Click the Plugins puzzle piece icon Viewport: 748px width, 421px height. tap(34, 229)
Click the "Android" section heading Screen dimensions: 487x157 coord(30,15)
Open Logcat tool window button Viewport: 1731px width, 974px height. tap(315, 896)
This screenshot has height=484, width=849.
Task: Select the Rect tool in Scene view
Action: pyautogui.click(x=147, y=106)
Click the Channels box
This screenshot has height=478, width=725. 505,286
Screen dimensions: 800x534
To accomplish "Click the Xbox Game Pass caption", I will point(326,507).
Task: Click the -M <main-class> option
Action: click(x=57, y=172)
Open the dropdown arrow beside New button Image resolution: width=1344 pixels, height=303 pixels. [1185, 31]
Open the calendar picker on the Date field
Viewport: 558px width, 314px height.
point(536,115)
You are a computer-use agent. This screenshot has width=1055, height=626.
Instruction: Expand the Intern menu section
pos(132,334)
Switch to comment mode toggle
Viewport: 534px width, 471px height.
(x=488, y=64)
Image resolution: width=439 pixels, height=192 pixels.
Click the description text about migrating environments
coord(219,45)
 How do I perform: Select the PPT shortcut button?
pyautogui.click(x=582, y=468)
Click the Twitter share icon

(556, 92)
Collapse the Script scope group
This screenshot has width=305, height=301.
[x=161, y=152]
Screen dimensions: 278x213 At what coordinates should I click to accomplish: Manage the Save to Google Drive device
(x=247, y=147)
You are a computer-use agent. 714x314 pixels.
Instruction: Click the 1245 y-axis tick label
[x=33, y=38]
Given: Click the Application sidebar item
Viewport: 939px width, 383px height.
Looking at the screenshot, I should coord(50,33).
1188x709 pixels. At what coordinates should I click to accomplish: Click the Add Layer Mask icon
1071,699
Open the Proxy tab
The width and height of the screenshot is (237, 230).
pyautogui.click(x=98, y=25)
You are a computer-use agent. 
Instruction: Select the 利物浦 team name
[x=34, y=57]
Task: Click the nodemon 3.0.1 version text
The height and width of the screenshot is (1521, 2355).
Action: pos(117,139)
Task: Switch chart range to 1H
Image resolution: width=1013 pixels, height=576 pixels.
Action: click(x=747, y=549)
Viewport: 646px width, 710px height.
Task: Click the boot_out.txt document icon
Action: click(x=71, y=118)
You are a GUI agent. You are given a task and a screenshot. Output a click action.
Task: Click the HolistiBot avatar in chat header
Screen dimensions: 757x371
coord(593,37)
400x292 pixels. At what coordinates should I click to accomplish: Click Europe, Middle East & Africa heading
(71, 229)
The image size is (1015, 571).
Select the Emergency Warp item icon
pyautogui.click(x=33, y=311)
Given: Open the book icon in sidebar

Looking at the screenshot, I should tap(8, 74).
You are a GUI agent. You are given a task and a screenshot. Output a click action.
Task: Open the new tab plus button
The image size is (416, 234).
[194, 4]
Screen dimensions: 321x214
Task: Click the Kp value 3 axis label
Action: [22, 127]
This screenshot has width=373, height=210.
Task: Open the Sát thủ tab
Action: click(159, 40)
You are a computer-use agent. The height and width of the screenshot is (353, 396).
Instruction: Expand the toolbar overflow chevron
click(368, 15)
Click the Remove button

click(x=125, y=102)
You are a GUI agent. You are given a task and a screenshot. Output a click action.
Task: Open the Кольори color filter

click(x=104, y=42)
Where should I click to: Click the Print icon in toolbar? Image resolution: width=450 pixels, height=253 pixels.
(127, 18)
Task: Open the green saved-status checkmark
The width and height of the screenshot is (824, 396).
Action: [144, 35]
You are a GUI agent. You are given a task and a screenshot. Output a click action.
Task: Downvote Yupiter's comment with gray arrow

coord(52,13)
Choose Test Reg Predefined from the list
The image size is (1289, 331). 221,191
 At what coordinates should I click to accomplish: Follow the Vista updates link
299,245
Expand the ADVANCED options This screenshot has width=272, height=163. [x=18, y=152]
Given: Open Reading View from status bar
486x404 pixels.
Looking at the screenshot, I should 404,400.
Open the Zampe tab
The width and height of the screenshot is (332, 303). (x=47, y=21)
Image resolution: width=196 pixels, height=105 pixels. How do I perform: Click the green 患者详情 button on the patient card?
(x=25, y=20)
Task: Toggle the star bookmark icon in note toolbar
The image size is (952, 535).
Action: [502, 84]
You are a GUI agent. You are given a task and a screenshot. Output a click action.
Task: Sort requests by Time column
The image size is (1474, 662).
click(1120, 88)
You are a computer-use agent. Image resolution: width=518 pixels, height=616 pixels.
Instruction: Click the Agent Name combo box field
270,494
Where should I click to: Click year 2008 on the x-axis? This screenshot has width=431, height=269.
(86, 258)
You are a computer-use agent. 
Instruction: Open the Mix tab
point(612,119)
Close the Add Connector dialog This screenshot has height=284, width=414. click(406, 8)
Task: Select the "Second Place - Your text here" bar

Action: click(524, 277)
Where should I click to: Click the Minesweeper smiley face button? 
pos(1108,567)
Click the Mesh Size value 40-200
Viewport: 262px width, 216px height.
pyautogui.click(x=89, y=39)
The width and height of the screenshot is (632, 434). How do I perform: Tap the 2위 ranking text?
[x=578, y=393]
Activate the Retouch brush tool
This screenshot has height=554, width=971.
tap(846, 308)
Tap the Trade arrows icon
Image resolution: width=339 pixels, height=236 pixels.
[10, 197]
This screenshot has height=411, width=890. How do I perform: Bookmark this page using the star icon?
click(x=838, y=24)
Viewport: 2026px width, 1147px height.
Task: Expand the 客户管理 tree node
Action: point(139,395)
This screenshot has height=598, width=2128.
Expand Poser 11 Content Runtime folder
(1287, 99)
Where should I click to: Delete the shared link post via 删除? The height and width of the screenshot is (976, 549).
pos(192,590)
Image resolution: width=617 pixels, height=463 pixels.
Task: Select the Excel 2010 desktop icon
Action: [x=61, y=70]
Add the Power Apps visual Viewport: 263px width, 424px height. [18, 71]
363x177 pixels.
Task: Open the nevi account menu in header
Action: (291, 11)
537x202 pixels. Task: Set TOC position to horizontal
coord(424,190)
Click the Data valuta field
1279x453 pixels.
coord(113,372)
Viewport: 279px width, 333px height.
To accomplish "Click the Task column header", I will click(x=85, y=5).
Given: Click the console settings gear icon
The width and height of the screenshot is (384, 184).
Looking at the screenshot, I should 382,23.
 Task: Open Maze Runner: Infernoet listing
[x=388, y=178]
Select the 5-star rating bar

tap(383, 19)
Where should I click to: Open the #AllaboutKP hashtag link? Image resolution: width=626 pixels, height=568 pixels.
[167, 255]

WHAT THE TASK REQUIRES – Render these lines as a Markdown table with the columns Row and Line, numbering each row and skipping blank lines.

THE RESULT –
| Row | Line |
|---|---|
| 1 | Click the Plugins puzzle piece icon Viewport: 748px width, 421px height. tap(34, 229) |
| 2 | Click the "Android" section heading Screen dimensions: 487x157 coord(30,15) |
| 3 | Open Logcat tool window button Viewport: 1731px width, 974px height. tap(315, 896) |
| 4 | This screenshot has height=484, width=849. |
| 5 | Task: Select the Rect tool in Scene view |
| 6 | Action: pyautogui.click(x=147, y=106) |
| 7 | Click the Channels box |
| 8 | This screenshot has height=478, width=725. 505,286 |
| 9 | Screen dimensions: 800x534 |
| 10 | To accomplish "Click the Xbox Game Pass caption", I will point(326,507). |
| 11 | Task: Click the -M <main-class> option |
| 12 | Action: click(x=57, y=172) |
| 13 | Open the dropdown arrow beside New button Image resolution: width=1344 pixels, height=303 pixels. [1185, 31] |
| 14 | Open the calendar picker on the Date field |
| 15 | Viewport: 558px width, 314px height. |
| 16 | point(536,115) |
| 17 | You are a computer-use agent. This screenshot has width=1055, height=626. |
| 18 | Instruction: Expand the Intern menu section |
| 19 | pos(132,334) |
| 20 | Switch to comment mode toggle |
| 21 | Viewport: 534px width, 471px height. |
| 22 | (x=488, y=64) |
| 23 | Image resolution: width=439 pixels, height=192 pixels. |
| 24 | Click the description text about migrating environments |
| 25 | coord(219,45) |
| 26 |  How do I perform: Select the PPT shortcut button? |
| 27 | pyautogui.click(x=582, y=468) |
| 28 | Click the Twitter share icon |
| 29 | (556, 92) |
| 30 | Collapse the Script scope group |
| 31 | This screenshot has width=305, height=301. |
| 32 | [x=161, y=152] |
| 33 | Screen dimensions: 278x213 At what coordinates should I click to accomplish: Manage the Save to Google Drive device |
| 34 | (x=247, y=147) |
| 35 | You are a computer-use agent. 714x314 pixels. |
| 36 | Instruction: Click the 1245 y-axis tick label |
| 37 | [x=33, y=38] |
| 38 | Given: Click the Application sidebar item |
| 39 | Viewport: 939px width, 383px height. |
| 40 | Looking at the screenshot, I should coord(50,33). |
| 41 | 1188x709 pixels. At what coordinates should I click to accomplish: Click the Add Layer Mask icon |
| 42 | 1071,699 |
| 43 | Open the Proxy tab |
| 44 | The width and height of the screenshot is (237, 230). |
| 45 | pyautogui.click(x=98, y=25) |
| 46 | You are a computer-use agent.  |
| 47 | Instruction: Select the 利物浦 team name |
| 48 | [x=34, y=57] |
| 49 | Task: Click the nodemon 3.0.1 version text |
| 50 | The height and width of the screenshot is (1521, 2355). |
| 51 | Action: pos(117,139) |
| 52 | Task: Switch chart range to 1H |
| 53 | Image resolution: width=1013 pixels, height=576 pixels. |
| 54 | Action: click(x=747, y=549) |
| 55 | Viewport: 646px width, 710px height. |
| 56 | Task: Click the boot_out.txt document icon |
| 57 | Action: click(x=71, y=118) |
| 58 | You are a GUI agent. You are given a task and a screenshot. Output a click action. |
| 59 | Task: Click the HolistiBot avatar in chat header |
| 60 | Screen dimensions: 757x371 |
| 61 | coord(593,37) |
| 62 | 400x292 pixels. At what coordinates should I click to accomplish: Click Europe, Middle East & Africa heading |
| 63 | (71, 229) |
| 64 | The image size is (1015, 571). |
| 65 | Select the Emergency Warp item icon |
| 66 | pyautogui.click(x=33, y=311) |
| 67 | Given: Open the book icon in sidebar |
| 68 | Looking at the screenshot, I should tap(8, 74). |
| 69 | You are a GUI agent. You are given a task and a screenshot. Output a click action. |
| 70 | Task: Open the new tab plus button |
| 71 | The image size is (416, 234). |
| 72 | [194, 4] |
| 73 | Screen dimensions: 321x214 |
| 74 | Task: Click the Kp value 3 axis label |
| 75 | Action: [22, 127] |
| 76 | This screenshot has width=373, height=210. |
| 77 | Task: Open the Sát thủ tab |
| 78 | Action: click(159, 40) |
| 79 | You are a computer-use agent. The height and width of the screenshot is (353, 396). |
| 80 | Instruction: Expand the toolbar overflow chevron |
| 81 | click(368, 15) |
| 82 | Click the Remove button |
| 83 | click(x=125, y=102) |
| 84 | You are a GUI agent. You are given a task and a screenshot. Output a click action. |
| 85 | Task: Open the Кольори color filter |
| 86 | click(x=104, y=42) |
| 87 | Where should I click to: Click the Print icon in toolbar? Image resolution: width=450 pixels, height=253 pixels. |
| 88 | (127, 18) |
| 89 | Task: Open the green saved-status checkmark |
| 90 | The width and height of the screenshot is (824, 396). |
| 91 | Action: [144, 35] |
| 92 | You are a GUI agent. You are given a task and a screenshot. Output a click action. |
| 93 | Task: Downvote Yupiter's comment with gray arrow |
| 94 | coord(52,13) |
| 95 | Choose Test Reg Predefined from the list |
| 96 | The image size is (1289, 331). 221,191 |
| 97 |  At what coordinates should I click to accomplish: Follow the Vista updates link |
| 98 | 299,245 |
| 99 | Expand the ADVANCED options This screenshot has width=272, height=163. [x=18, y=152] |
| 100 | Given: Open Reading View from status bar |
| 101 | 486x404 pixels. |
| 102 | Looking at the screenshot, I should 404,400. |
| 103 | Open the Zampe tab |
| 104 | The width and height of the screenshot is (332, 303). (x=47, y=21) |
| 105 | Image resolution: width=196 pixels, height=105 pixels. How do I perform: Click the green 患者详情 button on the patient card? |
| 106 | (x=25, y=20) |
| 107 | Task: Toggle the star bookmark icon in note toolbar |
| 108 | The image size is (952, 535). |
| 109 | Action: [502, 84] |
| 110 | You are a GUI agent. You are given a task and a screenshot. Output a click action. |
| 111 | Task: Sort requests by Time column |
| 112 | The image size is (1474, 662). |
| 113 | click(1120, 88) |
| 114 | You are a computer-use agent. Image resolution: width=518 pixels, height=616 pixels. |
| 115 | Instruction: Click the Agent Name combo box field |
| 116 | 270,494 |
| 117 | Where should I click to: Click year 2008 on the x-axis? This screenshot has width=431, height=269. |
| 118 | (86, 258) |
| 119 | You are a computer-use agent.  |
| 120 | Instruction: Open the Mix tab |
| 121 | point(612,119) |
| 122 | Close the Add Connector dialog This screenshot has height=284, width=414. click(406, 8) |
| 123 | Task: Select the "Second Place - Your text here" bar |
| 124 | Action: click(524, 277) |
| 125 | Where should I click to: Click the Minesweeper smiley face button?  |
| 126 | pos(1108,567) |
| 127 | Click the Mesh Size value 40-200 |
| 128 | Viewport: 262px width, 216px height. |
| 129 | pyautogui.click(x=89, y=39) |
| 130 | The width and height of the screenshot is (632, 434). How do I perform: Tap the 2위 ranking text? |
| 131 | [x=578, y=393] |
| 132 | Activate the Retouch brush tool |
| 133 | This screenshot has height=554, width=971. |
| 134 | tap(846, 308) |
| 135 | Tap the Trade arrows icon |
| 136 | Image resolution: width=339 pixels, height=236 pixels. |
| 137 | [10, 197] |
| 138 | This screenshot has height=411, width=890. How do I perform: Bookmark this page using the star icon? |
| 139 | click(x=838, y=24) |
| 140 | Viewport: 2026px width, 1147px height. |
| 141 | Task: Expand the 客户管理 tree node |
| 142 | Action: point(139,395) |
| 143 | This screenshot has height=598, width=2128. |
| 144 | Expand Poser 11 Content Runtime folder |
| 145 | (1287, 99) |
| 146 | Where should I click to: Delete the shared link post via 删除? The height and width of the screenshot is (976, 549). |
| 147 | pos(192,590) |
| 148 | Image resolution: width=617 pixels, height=463 pixels. |
| 149 | Task: Select the Excel 2010 desktop icon |
| 150 | Action: [x=61, y=70] |
| 151 | Add the Power Apps visual Viewport: 263px width, 424px height. [18, 71] |
| 152 | 363x177 pixels. |
| 153 | Task: Open the nevi account menu in header |
| 154 | Action: (291, 11) |
| 155 | 537x202 pixels. Task: Set TOC position to horizontal |
| 156 | coord(424,190) |
| 157 | Click the Data valuta field |
| 158 | 1279x453 pixels. |
| 159 | coord(113,372) |
| 160 | Viewport: 279px width, 333px height. |
| 161 | To accomplish "Click the Task column header", I will click(x=85, y=5). |
| 162 | Given: Click the console settings gear icon |
| 163 | The width and height of the screenshot is (384, 184). |
| 164 | Looking at the screenshot, I should 382,23. |
| 165 |  Task: Open Maze Runner: Infernoet listing |
| 166 | [x=388, y=178] |
| 167 | Select the 5-star rating bar |
| 168 | tap(383, 19) |
| 169 | Where should I click to: Open the #AllaboutKP hashtag link? Image resolution: width=626 pixels, height=568 pixels. |
| 170 | [167, 255] |